Firebase Realtime Database — scale up using shards and load balancing

Published in

Geek Culture

5 min readJul 17, 2021

Firebase Realtime Database is a great fully managed, low latency and zero-configuration database for real-time applications. It allows users to connect, write and receive updates in real-time using the Firebase sdk, and it’s also really easy to work with as a developer. If you’re not familiar with Firebase Realtime Database, I encourage you to read more, starting from here.

Over the last few years, the maximum load capacity that a database can handle has been increased. Nevertheless, in some situations, a single database is not enough: either you already have a very large user base or you are very confident about the success of your product that you want to plan for scalability since day one. We know, we’ve been there. The Firebase team comes to the rescue (as always) and suggests using the sharding technique.

Realtime database sharding

Database sharding allows you to distribute the load across multiple instances of Realtime Database, essentially doubling the capacity using 2 instances and so on. You can use up to 1000 instances at the same time, thus reaching incredible scalability. The Firebase documentation suggests two different types of sharding techniques: by customer or by data type. In both situations, the data should be segregated by design and not overlap. What if you are developing a collaborative platform and your data is segregated at a lower level but the amount of connections changes a lot during the time?

Use case

Recently, we developed an online real-time card game, for CI/CD workshop designed by Eficode: Pipeline — The Game that Delivers!. Every user in the same game can move cards (pipeline steps) in a board to create a complete pipeline and then set an estimation on each step. In an ideal world, the database scales up to cope with the current traffic in the application and, for example, adds a new Firebase Realtime database when the current instances reach a given load percentage (assuming that one game will never need more than one database otherwise your data will not be segregated anymore). The system will then redirect inbound traffic generated by new games to the less crowded database with some sort of load balancing. But the Realtime Database does not have this feature yet, you need to manually add a new instance to the system and direct the traffic at the application level.

▶ WHAT IS ASKED:
[a] Answer these questions from the Firebase sharding article:
(i) How many Realtime Database instances can be used at the same time?
(ii) What two types of sharding does the Firebase documentation suggest?
(iii) In the card game, what do users move on the board?
[b] Turn the paragraph of the Firebase sharding article that begins "Database sharding allows you" into a short bulleted list that keeps its main facts.
[c] Reproduce the stretch of the Firebase sharding article from "5 min readJul" through "starting from here.".

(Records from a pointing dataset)
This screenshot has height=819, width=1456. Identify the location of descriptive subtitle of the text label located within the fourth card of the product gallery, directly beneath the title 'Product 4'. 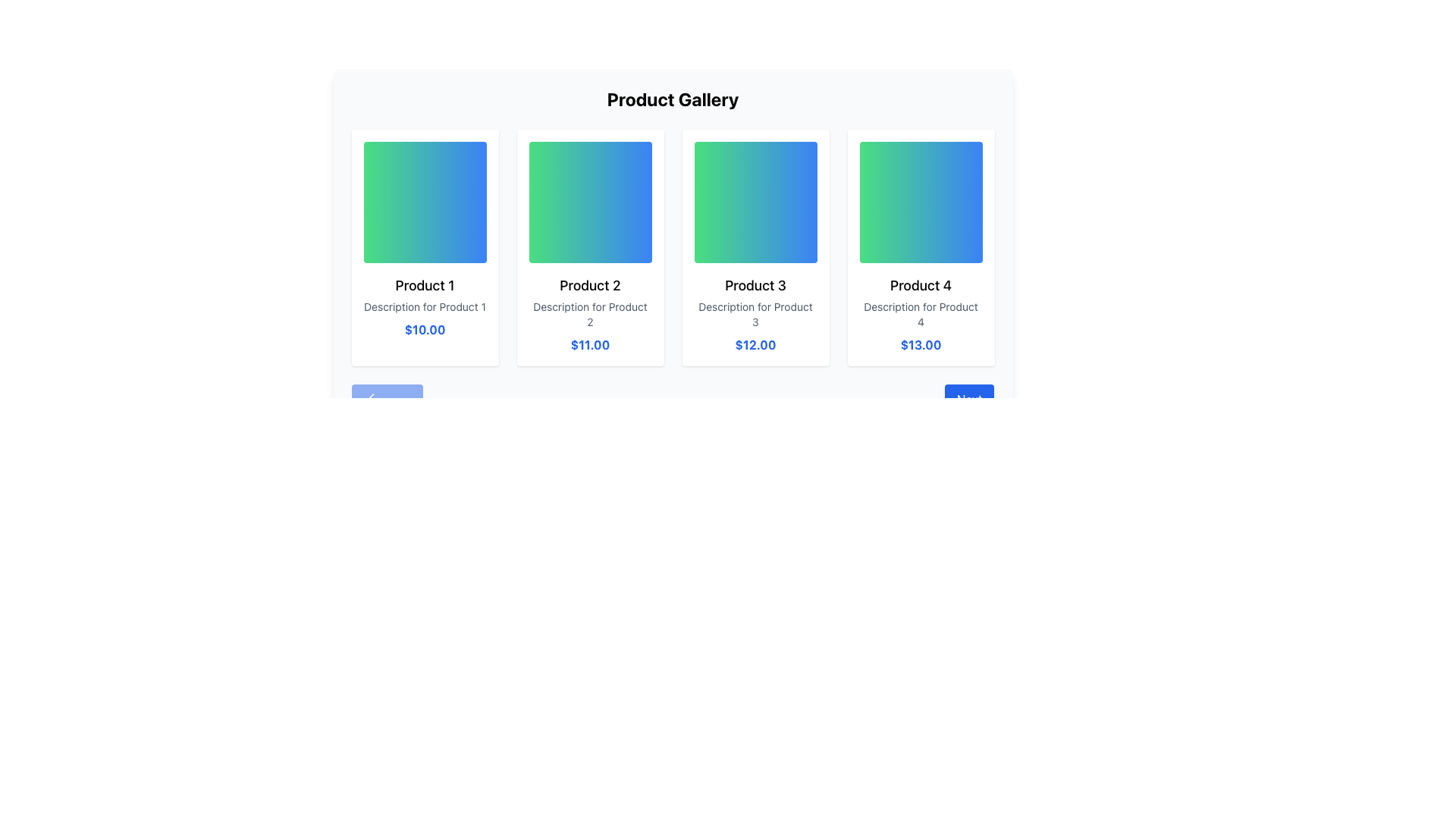
(920, 314).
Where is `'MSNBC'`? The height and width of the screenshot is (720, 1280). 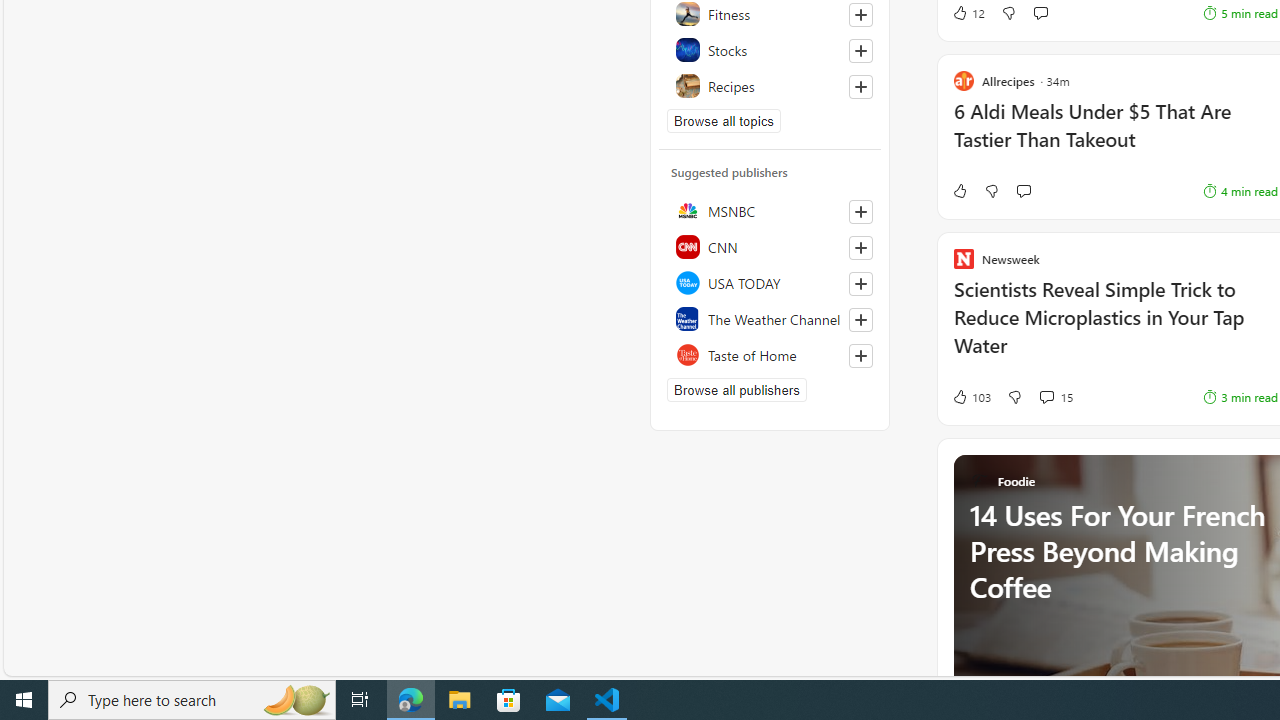 'MSNBC' is located at coordinates (769, 210).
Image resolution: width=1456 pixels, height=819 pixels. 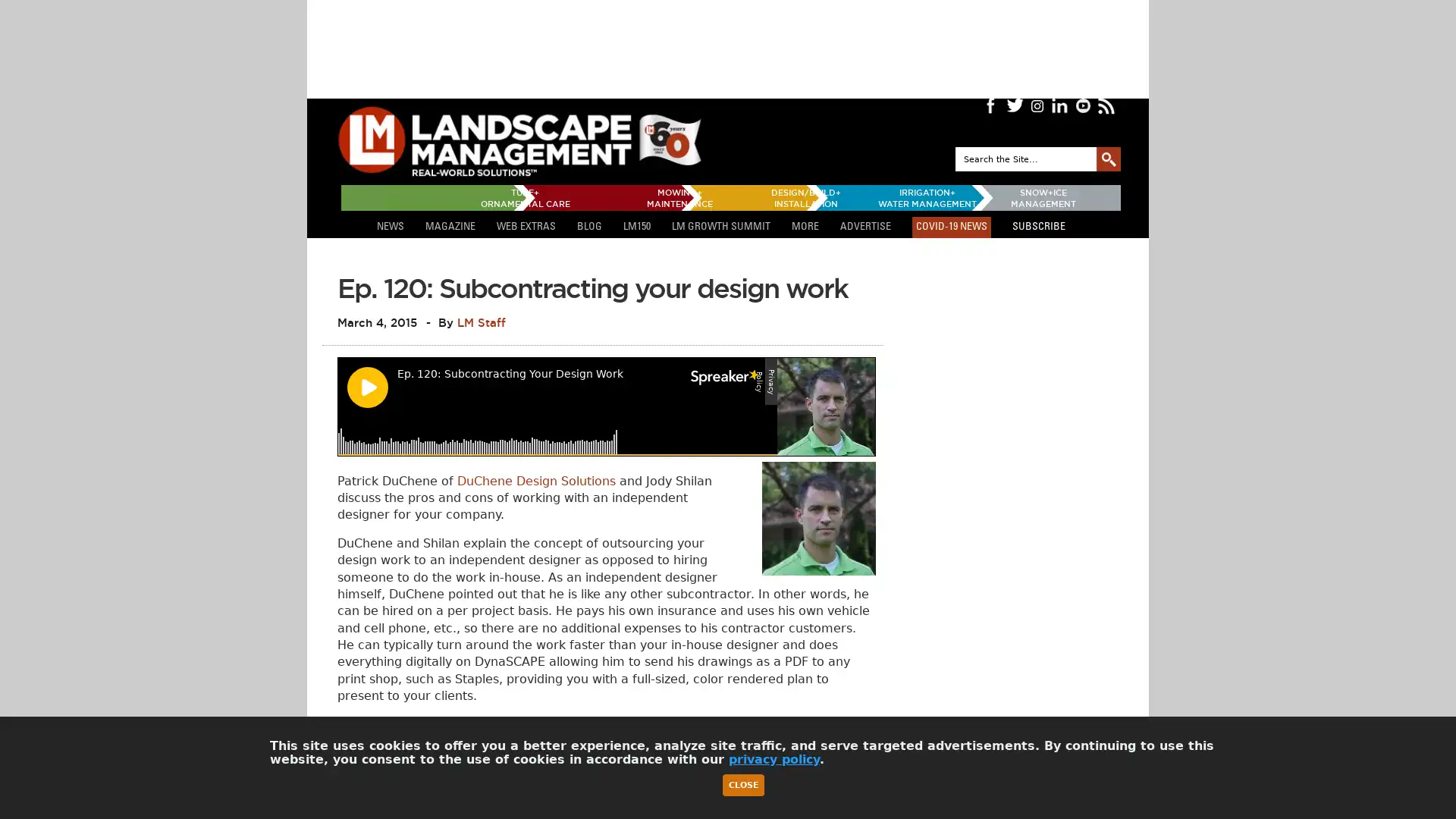 What do you see at coordinates (742, 785) in the screenshot?
I see `Close` at bounding box center [742, 785].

▶ RESPONSES:
[a]
(i) Up to 1000.
(ii) Sharding by customer or by data type.
(iii) Cards, which are pipeline steps.

[b]
- Sharding spreads the load across multiple Realtime Database instances, so 2 instances roughly double the capacity, and so on.
- Up to 1000 instances can be used at the same time.
- The Firebase documentation suggests sharding by customer or by data type.
- In both cases, the data should be segregated by design and not overlap.
- It's unclear how this fits a collaborative platform whose data is segregated at a lower level and whose number of connections changes a lot over time.

[c]
5 min readJul 17, 2021

Firebase Realtime Database is a great fully managed, low latency and zero-configuration database for real-time applications. It allows users to connect, write and receive updates in real-time using the Firebase sdk, and it’s also really easy to work with as a developer. If you’re not familiar with Firebase Realtime Database, I encourage you to read more, starting from here.